It may have looked like a relic from the 1960s, but the XJ of 2003 was pretty high-tech with its lightweight aluminium bodyshell and ultra-modern equipment. Very different from its German rivals, thanks to suspension that's cossetting rather than sporty, Jag's flagship saloon is fast, refined, frugal and generally reliable. It's also excellent value, so if you're looking for some seriously luxurious transport and you're on a tight budget, this could be the answer.

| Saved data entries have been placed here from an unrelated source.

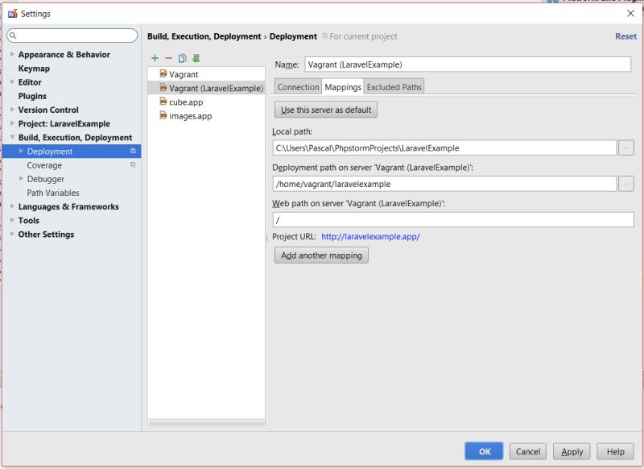Click the green use-as-default toolbar icon
Viewport: 644px width, 469px height.
(x=196, y=57)
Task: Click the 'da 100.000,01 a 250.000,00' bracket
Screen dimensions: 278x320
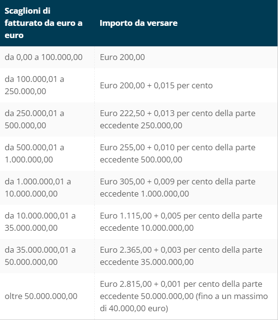Action: click(x=47, y=85)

1/03: The X350 XJ debuts with 3.0 V6, 3.5 V8 or 4.2-litre V8 petrol engines, the latter in standard or long-wheelbase forms. There's also a 400bhp XJR with a supercharged 4.2-litre V8.
6/04: There are now Sport and Sport Premium editions of the 3.5 V8 available, plus Sovereign editions of the 3.0 V6 and 4.2 V8.

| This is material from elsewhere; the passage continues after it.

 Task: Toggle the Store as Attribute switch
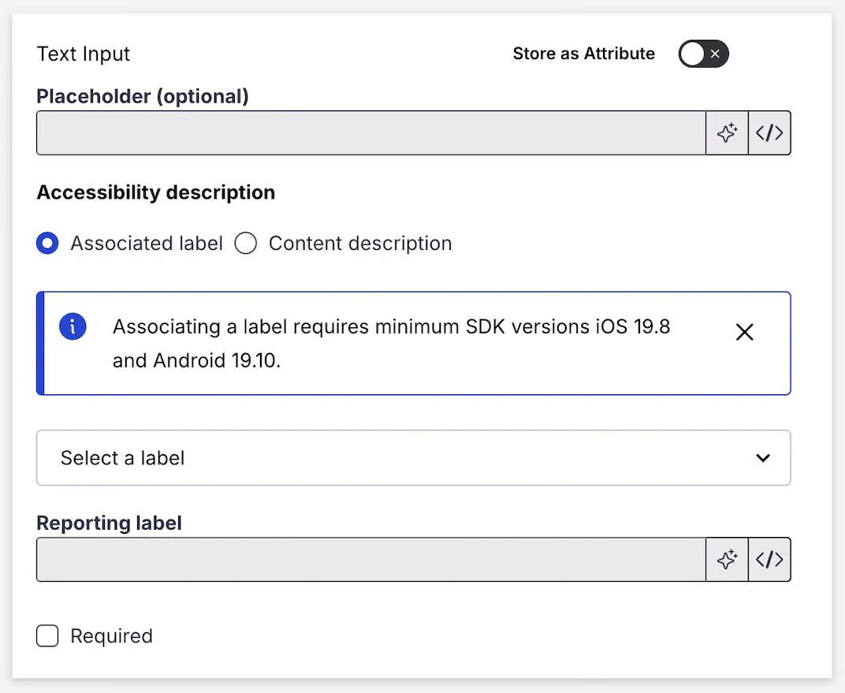pyautogui.click(x=703, y=54)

7/06: The V6 turbodiesel XJ TDVi arrives.
9/06: The XJR-based Portfolio special edition appears, with a sportier exterior design.
5/07: The XJ gets a facelift, with new bumpers, sill extensions, a revised wheel design and extra standard equipment.

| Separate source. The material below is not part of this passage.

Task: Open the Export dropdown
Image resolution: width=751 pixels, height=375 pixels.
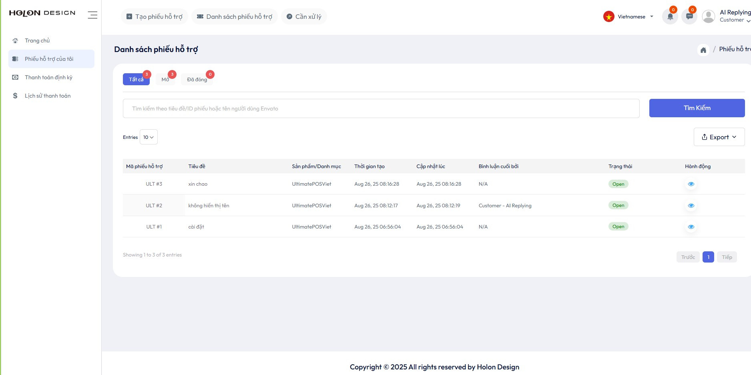Action: click(x=719, y=137)

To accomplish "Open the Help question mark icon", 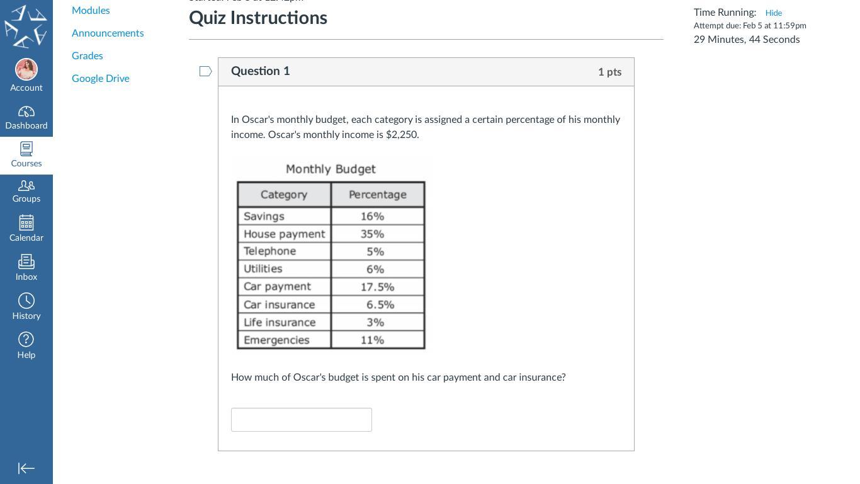I will (x=26, y=339).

Jaguar XJ (2003-2010) Checklist
- Despite its aluminium structure, corrosion is common thanks to the use of steel rivets. Check around the bootlid, door pillars, door bottoms and wheelarches.
- The rear brake pads don't last long, so check how much pedal travel there is.
- Parking sensors can stop working, especially those at the rear.
- Bi-metallic corrosion of the wheel nuts can lead to them seizing.